Students will be taught how to identify and use research and scholarly evidence to enhance, support, or influence professional practice. Students will be taught how to communicate effectively with colleagues using a variety of modalities (written, oral, online). Students will have the opportunity to demonstrate effective and consistent use of the American Psychological Association (APA) writing and style guide.
By the end of the course students will be able to write with more clarity, and critical self-awareness; write for a variety of audiences and contexts; demonstrate effective writing processes and strategies; demonstrate the development of ideas through critical thinking, including analysis and synthesis; find, use, and cite diverse sources of evidence; translate and transfer knowledge to others in written format; and give and receive constructive feedback to/from classmates in virtual environments.
The methods of evaluation that might be used to assess students include scholarly posts, an essay, an annotated bibliography, and patient charting.
- Ethical practice
In this course students will be provided with opportunities to develop and demonstrate comprehensive achievement of the College of Nurses of Ontario’s entry-to-practice competencies of Ethical Practice (individual competency statements 75 through 86 inclusive, CNO 2014). As such, students will have opportunities to develop and demonstrate “competency in professional judgment and practice decisions by applying the ethical values and responsibilities in the College’s standards for ethics” and “critical inquiry to inform clinical decision-making, and establish… therapeutic, caring, and culturally safe relationships with clients and the interprofessional health care team” (CNO 2014:9).
In this course students will be provided with opportunities to develop and demonstrate comprehensive achievement of the College of Nurses of Ontario’s entry-to-practice competencies of Self-Regulation (individual competency statements 95 through 100, CNO 2014). As such, students will have opportunities to develop and demonstrate “an understanding of professional self-regulation by advocating in the public interest, developing and enhancing one’s own competence, and ensuring safe practice” (CNO 2014:10).

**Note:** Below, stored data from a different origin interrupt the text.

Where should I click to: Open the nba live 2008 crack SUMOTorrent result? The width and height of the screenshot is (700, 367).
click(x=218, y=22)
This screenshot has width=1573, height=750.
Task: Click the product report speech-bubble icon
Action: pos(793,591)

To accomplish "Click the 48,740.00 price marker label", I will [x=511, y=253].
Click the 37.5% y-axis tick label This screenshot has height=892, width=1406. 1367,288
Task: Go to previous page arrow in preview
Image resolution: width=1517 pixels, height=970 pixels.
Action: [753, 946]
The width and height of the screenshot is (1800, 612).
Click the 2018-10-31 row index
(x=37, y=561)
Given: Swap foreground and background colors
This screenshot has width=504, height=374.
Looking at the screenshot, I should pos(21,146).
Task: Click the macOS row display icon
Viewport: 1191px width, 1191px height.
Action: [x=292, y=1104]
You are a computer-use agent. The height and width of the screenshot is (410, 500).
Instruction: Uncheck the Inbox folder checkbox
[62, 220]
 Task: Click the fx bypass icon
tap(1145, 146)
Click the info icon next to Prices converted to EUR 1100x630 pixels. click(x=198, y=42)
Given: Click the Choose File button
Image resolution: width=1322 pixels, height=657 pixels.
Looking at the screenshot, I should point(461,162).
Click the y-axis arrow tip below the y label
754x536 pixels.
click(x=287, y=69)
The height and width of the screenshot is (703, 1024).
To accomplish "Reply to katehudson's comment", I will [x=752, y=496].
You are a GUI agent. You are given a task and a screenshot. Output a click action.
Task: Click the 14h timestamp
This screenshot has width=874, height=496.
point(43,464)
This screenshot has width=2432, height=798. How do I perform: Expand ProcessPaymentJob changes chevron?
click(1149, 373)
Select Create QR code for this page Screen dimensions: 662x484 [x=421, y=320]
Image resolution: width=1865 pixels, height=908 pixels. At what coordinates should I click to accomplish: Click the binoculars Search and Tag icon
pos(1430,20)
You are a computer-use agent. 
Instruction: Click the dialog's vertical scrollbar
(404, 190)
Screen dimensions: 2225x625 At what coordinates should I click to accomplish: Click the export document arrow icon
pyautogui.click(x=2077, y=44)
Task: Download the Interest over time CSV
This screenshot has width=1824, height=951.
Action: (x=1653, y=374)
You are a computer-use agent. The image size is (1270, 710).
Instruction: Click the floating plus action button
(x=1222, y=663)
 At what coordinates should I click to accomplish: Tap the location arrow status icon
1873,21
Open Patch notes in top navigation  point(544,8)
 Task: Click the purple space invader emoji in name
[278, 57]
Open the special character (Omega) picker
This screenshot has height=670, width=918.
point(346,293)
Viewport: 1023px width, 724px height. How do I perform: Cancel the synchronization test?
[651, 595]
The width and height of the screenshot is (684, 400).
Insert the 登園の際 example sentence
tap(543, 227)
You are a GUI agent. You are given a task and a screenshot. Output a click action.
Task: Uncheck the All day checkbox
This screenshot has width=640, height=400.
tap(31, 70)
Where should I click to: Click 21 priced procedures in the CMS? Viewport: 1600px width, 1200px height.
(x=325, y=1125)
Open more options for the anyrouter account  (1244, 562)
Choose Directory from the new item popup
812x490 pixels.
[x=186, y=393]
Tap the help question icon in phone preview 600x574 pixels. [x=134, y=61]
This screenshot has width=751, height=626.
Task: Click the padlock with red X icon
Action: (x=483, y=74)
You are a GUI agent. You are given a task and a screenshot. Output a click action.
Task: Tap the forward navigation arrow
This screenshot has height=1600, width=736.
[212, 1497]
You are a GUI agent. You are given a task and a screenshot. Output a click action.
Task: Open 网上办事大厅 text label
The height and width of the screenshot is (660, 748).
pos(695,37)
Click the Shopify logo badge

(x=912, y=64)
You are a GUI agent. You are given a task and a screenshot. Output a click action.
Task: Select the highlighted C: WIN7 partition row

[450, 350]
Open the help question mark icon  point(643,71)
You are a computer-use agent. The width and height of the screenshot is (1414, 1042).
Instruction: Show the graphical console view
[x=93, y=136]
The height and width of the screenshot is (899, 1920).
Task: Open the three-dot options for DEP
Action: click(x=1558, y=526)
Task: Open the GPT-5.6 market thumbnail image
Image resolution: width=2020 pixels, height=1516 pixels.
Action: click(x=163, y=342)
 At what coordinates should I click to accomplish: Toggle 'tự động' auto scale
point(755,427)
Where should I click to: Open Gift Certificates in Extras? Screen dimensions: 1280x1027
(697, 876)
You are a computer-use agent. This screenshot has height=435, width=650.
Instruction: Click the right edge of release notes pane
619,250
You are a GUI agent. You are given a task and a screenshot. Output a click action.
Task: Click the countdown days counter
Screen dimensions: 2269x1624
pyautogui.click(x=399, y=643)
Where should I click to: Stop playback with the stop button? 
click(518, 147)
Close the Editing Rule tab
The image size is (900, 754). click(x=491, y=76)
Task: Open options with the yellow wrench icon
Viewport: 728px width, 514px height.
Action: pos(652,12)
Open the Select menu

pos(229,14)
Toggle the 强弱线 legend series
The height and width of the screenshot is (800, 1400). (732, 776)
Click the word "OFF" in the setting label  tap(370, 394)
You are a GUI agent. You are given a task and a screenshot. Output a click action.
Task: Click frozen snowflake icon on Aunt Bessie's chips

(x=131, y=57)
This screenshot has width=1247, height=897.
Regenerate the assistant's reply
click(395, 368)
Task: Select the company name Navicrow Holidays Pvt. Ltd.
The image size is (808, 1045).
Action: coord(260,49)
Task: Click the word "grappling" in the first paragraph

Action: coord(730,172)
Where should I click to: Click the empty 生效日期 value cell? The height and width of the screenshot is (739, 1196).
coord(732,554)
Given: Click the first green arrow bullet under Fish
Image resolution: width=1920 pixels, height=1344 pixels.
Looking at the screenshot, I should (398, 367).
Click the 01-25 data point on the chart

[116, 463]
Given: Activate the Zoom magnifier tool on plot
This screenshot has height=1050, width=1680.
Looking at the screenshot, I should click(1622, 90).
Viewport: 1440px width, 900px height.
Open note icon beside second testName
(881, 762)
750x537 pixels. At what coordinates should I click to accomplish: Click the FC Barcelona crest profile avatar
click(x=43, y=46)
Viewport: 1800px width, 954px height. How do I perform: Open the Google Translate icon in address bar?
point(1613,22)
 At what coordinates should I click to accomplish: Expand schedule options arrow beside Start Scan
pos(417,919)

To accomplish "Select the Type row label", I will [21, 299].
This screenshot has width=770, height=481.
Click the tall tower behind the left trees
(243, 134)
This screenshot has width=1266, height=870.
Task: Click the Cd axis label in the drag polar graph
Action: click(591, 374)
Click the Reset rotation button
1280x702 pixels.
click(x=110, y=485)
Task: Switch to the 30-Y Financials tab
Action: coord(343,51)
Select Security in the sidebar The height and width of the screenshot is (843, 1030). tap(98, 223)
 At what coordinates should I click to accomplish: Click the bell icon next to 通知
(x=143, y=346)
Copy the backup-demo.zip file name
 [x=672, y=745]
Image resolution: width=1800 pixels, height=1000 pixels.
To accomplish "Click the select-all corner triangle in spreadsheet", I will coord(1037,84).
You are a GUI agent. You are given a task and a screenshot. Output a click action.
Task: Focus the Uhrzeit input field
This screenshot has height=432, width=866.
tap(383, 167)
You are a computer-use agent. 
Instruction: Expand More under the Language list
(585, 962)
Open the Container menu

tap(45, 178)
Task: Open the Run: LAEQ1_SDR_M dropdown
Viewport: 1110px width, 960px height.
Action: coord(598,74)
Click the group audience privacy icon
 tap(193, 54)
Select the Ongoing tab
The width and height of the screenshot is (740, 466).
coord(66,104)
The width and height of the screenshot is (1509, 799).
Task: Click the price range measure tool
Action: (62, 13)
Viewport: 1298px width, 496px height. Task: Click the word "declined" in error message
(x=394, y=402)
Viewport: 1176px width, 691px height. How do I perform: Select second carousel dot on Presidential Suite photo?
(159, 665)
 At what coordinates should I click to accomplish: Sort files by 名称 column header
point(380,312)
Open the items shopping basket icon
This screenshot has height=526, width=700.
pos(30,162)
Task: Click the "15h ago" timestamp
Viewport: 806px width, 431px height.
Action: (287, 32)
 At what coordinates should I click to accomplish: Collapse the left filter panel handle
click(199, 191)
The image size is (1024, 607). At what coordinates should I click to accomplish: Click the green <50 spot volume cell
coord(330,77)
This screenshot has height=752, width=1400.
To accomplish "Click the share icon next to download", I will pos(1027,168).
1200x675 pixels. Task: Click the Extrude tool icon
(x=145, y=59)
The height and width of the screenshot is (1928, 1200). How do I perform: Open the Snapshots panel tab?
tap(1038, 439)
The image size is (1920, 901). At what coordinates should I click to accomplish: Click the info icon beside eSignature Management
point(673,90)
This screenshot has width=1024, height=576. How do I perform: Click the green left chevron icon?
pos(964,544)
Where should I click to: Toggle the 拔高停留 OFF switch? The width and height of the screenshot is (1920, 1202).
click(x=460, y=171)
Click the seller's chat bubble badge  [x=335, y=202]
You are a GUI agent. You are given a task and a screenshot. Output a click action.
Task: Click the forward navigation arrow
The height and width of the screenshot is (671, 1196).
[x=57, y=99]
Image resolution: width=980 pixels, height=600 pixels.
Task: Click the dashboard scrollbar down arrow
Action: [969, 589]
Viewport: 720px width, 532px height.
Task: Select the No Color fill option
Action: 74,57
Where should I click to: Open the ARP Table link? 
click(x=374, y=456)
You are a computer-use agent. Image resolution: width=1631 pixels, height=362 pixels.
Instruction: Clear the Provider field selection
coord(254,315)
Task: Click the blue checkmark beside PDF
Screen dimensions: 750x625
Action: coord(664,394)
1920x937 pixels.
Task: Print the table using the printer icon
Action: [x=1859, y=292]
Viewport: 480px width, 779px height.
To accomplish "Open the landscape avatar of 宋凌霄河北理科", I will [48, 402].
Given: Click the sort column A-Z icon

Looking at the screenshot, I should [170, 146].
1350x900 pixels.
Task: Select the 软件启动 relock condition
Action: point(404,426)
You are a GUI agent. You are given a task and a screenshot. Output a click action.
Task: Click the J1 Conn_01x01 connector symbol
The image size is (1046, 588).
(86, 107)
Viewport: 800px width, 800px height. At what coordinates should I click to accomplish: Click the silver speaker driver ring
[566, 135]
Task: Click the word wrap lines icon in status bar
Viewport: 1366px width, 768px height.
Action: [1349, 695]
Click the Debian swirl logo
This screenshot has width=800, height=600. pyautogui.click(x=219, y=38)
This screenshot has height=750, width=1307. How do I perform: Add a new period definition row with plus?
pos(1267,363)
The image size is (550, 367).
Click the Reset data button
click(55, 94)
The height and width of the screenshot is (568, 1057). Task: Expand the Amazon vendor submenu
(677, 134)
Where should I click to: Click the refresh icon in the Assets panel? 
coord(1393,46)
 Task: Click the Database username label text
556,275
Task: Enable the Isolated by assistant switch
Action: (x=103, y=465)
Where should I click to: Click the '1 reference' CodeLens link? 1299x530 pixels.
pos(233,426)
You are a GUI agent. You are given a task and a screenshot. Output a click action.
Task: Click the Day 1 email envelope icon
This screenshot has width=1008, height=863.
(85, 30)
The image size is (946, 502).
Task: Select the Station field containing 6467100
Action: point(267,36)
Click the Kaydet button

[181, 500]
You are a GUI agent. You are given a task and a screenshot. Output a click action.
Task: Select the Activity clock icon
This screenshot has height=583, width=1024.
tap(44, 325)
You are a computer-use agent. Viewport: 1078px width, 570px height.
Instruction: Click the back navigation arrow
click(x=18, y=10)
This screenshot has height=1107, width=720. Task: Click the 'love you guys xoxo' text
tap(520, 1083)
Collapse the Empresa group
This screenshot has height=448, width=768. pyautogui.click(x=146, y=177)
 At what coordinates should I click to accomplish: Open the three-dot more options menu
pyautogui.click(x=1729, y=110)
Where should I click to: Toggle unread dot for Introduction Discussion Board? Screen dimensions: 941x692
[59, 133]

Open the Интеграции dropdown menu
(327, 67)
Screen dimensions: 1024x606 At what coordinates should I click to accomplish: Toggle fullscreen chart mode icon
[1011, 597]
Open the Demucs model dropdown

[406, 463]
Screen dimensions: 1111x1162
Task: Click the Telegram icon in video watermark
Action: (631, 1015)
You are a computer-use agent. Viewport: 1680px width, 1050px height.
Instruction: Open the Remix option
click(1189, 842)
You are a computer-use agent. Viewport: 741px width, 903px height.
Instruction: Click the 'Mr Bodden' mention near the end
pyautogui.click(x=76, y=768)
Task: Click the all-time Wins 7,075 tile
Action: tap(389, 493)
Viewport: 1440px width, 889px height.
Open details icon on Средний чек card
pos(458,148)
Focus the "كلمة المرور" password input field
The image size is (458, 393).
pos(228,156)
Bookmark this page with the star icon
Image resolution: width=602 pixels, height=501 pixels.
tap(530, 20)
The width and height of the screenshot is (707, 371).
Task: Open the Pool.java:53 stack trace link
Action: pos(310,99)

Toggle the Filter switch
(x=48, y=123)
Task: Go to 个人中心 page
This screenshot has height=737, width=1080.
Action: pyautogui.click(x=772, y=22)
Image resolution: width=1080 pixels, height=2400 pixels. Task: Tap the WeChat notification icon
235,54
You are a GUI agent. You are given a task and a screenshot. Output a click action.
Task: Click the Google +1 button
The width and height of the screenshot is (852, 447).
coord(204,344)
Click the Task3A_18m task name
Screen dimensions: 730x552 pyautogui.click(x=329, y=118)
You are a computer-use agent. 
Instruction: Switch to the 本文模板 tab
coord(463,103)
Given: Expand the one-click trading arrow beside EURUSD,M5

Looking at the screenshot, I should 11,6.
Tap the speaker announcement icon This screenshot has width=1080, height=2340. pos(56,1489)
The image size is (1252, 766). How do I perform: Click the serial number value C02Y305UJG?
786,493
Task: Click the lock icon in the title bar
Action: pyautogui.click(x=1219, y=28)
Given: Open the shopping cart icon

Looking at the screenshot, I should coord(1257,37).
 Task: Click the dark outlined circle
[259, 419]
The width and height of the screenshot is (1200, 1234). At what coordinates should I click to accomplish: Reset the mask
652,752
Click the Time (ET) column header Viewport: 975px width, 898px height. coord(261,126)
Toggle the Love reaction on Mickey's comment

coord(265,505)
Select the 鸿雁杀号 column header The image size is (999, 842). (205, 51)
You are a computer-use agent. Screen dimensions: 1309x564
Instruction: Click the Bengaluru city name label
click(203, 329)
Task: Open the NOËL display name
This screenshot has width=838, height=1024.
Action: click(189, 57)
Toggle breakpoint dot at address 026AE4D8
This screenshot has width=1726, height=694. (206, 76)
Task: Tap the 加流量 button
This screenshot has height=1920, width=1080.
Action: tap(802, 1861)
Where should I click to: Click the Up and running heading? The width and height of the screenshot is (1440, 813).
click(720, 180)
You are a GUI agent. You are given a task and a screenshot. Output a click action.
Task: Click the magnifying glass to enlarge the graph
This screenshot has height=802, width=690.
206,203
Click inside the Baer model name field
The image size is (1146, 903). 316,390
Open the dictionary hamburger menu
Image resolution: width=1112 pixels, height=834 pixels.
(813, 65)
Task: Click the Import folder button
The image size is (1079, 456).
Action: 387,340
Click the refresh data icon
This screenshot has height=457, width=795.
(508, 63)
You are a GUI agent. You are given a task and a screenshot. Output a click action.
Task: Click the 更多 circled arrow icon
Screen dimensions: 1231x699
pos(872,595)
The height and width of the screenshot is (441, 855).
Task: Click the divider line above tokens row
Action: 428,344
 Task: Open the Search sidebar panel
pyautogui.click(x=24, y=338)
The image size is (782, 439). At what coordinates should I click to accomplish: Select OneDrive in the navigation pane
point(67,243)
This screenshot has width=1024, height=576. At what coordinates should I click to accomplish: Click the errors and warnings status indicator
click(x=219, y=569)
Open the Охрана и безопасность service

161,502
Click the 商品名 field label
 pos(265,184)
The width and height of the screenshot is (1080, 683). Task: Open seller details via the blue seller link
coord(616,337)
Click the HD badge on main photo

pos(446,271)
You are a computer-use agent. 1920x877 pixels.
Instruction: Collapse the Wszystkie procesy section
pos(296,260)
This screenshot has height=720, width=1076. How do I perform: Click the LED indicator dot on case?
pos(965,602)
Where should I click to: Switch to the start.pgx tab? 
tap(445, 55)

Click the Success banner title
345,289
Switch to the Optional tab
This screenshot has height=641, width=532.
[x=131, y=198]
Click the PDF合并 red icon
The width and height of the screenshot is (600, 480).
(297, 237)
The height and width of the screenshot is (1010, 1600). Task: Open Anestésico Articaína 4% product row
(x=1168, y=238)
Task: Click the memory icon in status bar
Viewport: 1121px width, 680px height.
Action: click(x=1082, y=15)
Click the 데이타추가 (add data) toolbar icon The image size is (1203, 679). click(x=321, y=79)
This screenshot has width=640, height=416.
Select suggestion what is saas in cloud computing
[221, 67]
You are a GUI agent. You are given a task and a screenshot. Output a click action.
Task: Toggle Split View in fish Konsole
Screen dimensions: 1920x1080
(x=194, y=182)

- Professional responsibility and accountability, and service to the public
In this course students will be provided with opportunities to develop and demonstrate comprehensive achievement of the College of Nurses of Ontario’s entry-to-practice competencies of: 1) Professional responsibility and accountability and; 2) Service to the Public (individual competency statements 1 through 23 and 87 through 94 respectively, CNO 2014). As such, students in the course will be provided opportunities to learn and consistently demonstrate “professional conduct in accordance with the College of Nurses of Ontario’s standards for nursing practice and ethics and that the primary duty is to the client to ensure safe competent, ethical nursing care” (CNO 2014:5). Students will also have opportunities to develop and demonstrate “an understanding of the concept of public protection and the duty to provide and improve health care services in collaboration with clients and other members of the interprofessional health care team, stakeholders, and policy makers” (CNO 2014:9).